Para além dessas escaramuças militares também civis de ambos os países têm sido alvos do fogo e largas centenas tiveram de ser evacuados do local depois das suas vilas terem sido fortemente atingidas por morteirada contrária.

Tem também havido intervenção da aviação mas pelo momento tal tem sido somente como apoio às operações no terreno.

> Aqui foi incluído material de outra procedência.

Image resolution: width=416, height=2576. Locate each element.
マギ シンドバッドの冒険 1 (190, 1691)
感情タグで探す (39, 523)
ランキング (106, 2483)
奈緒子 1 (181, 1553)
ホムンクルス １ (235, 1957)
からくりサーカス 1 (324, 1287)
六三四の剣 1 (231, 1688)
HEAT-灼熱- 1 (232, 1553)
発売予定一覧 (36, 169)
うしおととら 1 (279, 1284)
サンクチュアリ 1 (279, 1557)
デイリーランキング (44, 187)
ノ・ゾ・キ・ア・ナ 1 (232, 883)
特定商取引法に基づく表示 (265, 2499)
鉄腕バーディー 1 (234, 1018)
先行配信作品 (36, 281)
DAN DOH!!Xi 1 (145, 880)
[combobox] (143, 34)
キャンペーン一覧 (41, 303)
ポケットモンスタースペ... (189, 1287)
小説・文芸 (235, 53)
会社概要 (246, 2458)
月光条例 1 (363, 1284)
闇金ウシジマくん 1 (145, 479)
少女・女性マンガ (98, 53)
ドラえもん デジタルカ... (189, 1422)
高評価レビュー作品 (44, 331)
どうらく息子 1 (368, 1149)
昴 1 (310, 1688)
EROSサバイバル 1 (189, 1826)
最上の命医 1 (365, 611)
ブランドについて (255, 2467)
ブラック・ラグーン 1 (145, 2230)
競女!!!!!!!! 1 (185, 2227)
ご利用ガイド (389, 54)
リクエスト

Os números de mortos e feridos de cada um dos lados não é claro mas deve contar-se ainda com um dígito embora no Sábado, instigado por um comentário de um dos mais próximos colaboradores da Abhisit, um jornal tailandês tivesse colocado em primeira página que teriam sido mortos 60 cambojanos, facto que nenhum outro jornal, nem deste nem do outro lado relatou ou confirmou.

Esta manha o porta-voz do exército tailandês mostrou o endurecimento da posição ao afirmar que tinha terminado o tempo para negociações.

Quer o secretariado-geral da ASEAN, quer a presidência Indonésia quer Singapura já vieram apelar à contenção a disponibilizar-se para mediar a disputa oferta de imediato recusada por Abhisit.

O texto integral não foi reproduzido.